O presidente da F1, Stefano Domenicali,
se pronunciou sobre o ataque aéreo realizado por Israel nesta terça-feira no Catar, que vitimou seis pessoas. A ofensiva aconteceu no bairro de West Bay Lagoon, a cerca de 18 km do Circuito de Lusail.
Lamentando o ocorrido, o gestor afastou a chance de que o evento afete o GP do Catar, realizado em novembro, mas assegurou que a categoria monitora de perto a situação.
"Isso tudo é muito trágico, muito difícil. Estamos acompanhando a situação de perto, mas ainda não estamos em uma condição na qual se pode afirmar que isso seja uma preocupação (para a corrida). Esperamos que o esporte traga positividade", disse ao jornal inglês The Observer.

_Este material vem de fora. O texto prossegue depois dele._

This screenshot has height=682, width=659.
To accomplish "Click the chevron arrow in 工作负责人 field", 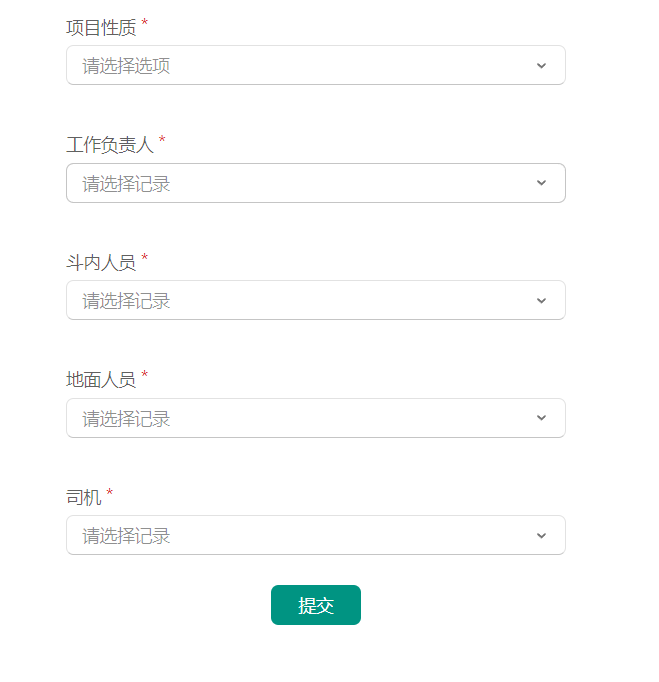I will pos(541,183).
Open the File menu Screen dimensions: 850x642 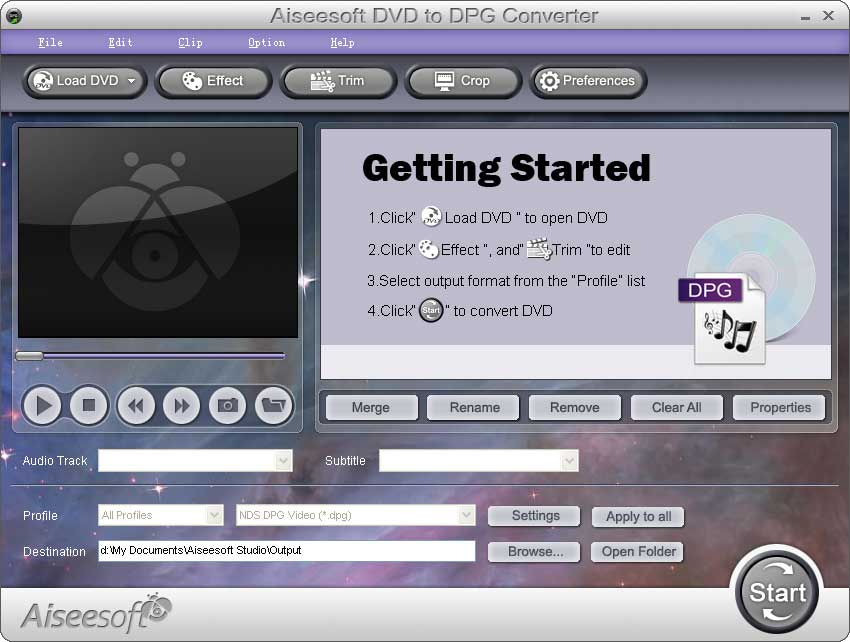coord(50,42)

"Somos o único esporte mundial que todos os anos está em todo o mundo, encontrando-se com primeiros-ministros, reis, com todos, com os homens mais importantes do mundo. Minha esperança é que, por meio da F1, também possamos falar sobre o cenário global de uma forma que o esporte possa unificar o mundo em que vivemos", completou Domenicali.
O GP do Catar acontece daqui a pouco mais de dois meses, no dia 30 de novembro. A corrida será realizada na pista do Circuito Internacional de Lusail, em Doha Corniche.
O ataque
Numa ofensiva do exército israelense, em parceria com a agência de inteligência do país, jatos abriram fogo contra chefes do Hamas.
De acordo com o grupo terrorista, uma das vítimas do atentado foi o filho de um dos negociadores do acordo com Israel. O governo catari também se manifestou, e declarou que um membro da Força de Segurança Interna do país foi a óbito.